Understanding Chronic Fatigue Syndrome

First it is important to understand the meaning of the word ‘syndrome’. A syndrome is a group or set of symptoms that cluster together. A syndrome (e.g., pneumonia) can look the same clinically (with pneumonia, you cough, have a fever, produce sputum, have shortness of breath, fatigue and perhaps chest pain), but have different causes (pneumonia can be caused by tuberculosis, pneumococcal pneumonia, mycoplasma, fungal infections, toxic exposures, etc.) and therefore different treatments, depending on the cause. Additionally there are predisposing antecedents (vulnerability factors) for pneumonia, such as alcoholism, cystic fibrosis, or hypothyroidism. This means that people with these antecedents are at higher risk than the average person. Finally, there are chemical mediators of the pneumonia (the substances or factors that act as the medium of illness) such as white blood cells, hormones (e.g. adrenal steroids), and cytokines (the hormones of the immune system).

» **Task set**
A) In the chronic fatigue syndrome passage, what does the word "syndrome" mean?
B) Continue the passage on chronic fatigue syndrome from the end of its last sentence.

» **Dataset extract**
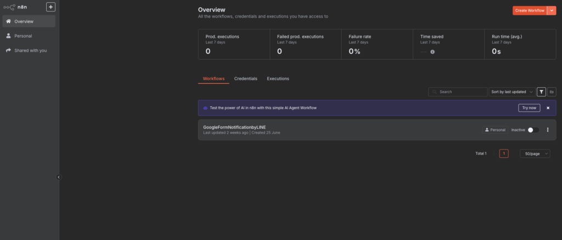Open Personal in the sidebar
The height and width of the screenshot is (240, 562).
23,36
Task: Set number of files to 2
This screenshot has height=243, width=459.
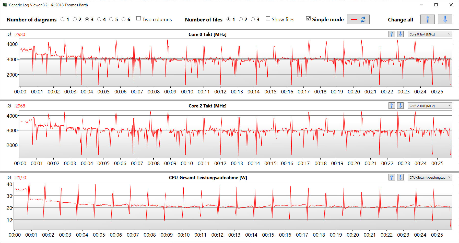Action: click(241, 19)
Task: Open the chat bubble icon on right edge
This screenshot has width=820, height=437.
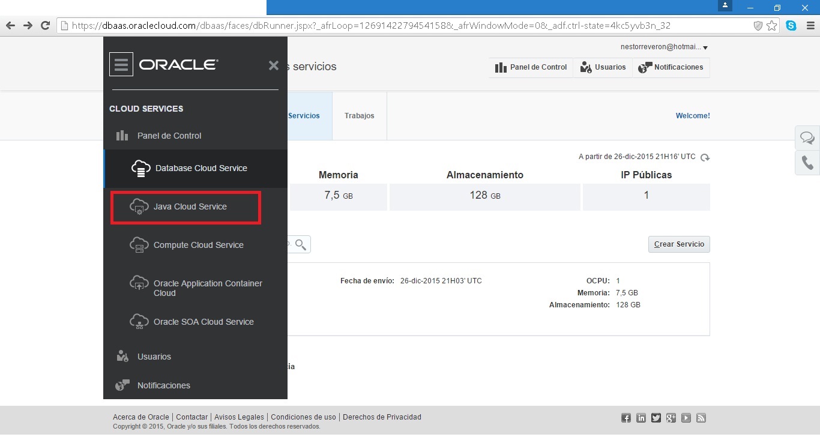Action: pyautogui.click(x=807, y=139)
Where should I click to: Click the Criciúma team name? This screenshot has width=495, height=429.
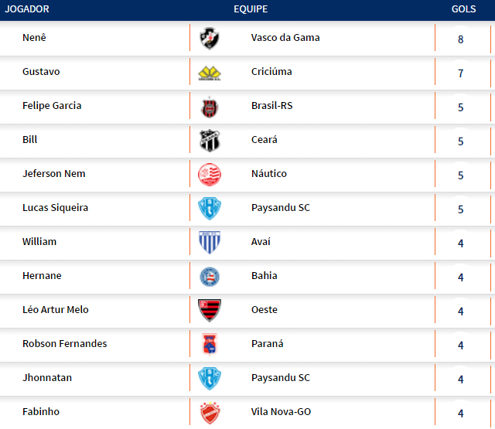point(271,72)
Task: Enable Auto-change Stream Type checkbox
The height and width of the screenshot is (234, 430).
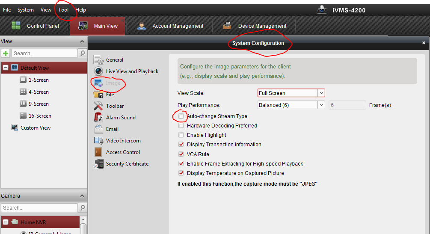Action: (181, 116)
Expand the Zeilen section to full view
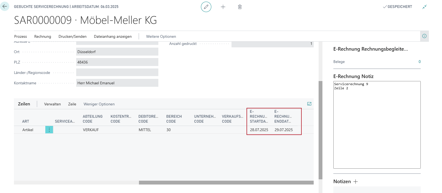Viewport: 442px width, 193px height. tap(309, 104)
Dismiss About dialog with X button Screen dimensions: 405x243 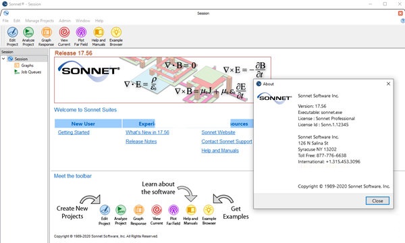pos(388,84)

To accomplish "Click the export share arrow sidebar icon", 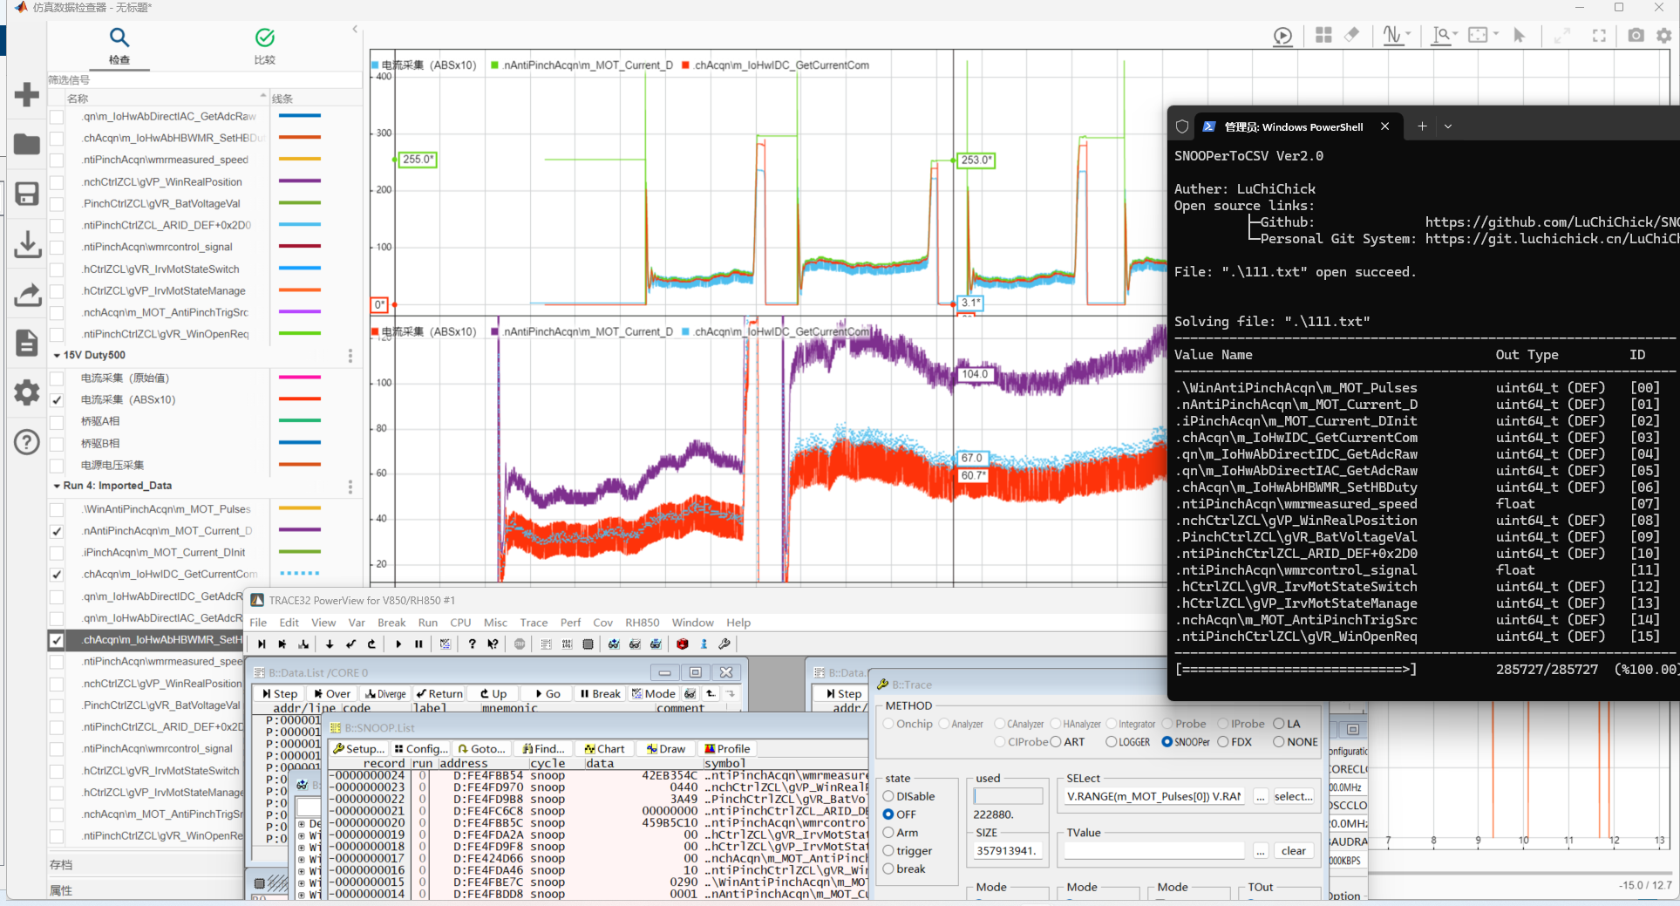I will [27, 295].
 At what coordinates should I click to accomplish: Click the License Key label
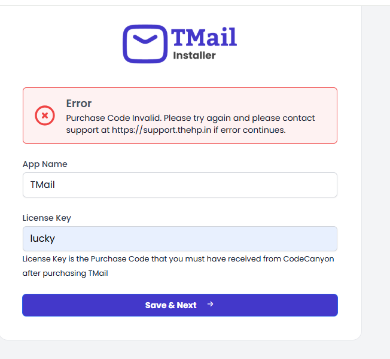tap(47, 218)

» **Activity answers**
A) A group or set of symptoms that cluster together.

B)
When one looks at a syndrome with this ‘Whole’ perspective, things are both more complicated, and more understandable and treatable. Thus, with CFS, we assume that there are a variety of antecedents, mediators, and triggers, which in combination can produce a syndrome we call CFS/CFIDS/ME. The attempt to find one cause for all people with CFS is a fruitless exercise, just as the attempt to find one cause of depression, pneumonia, diabetes, or cancer is fruitless. However, it is likely that there may be one or perhaps a few final common pathways (e.g., mitochondrial dysfunction-mitochondria being the energy factories of each cell, reduced capillary blood flow and oxygen delivery), yet to be indentified.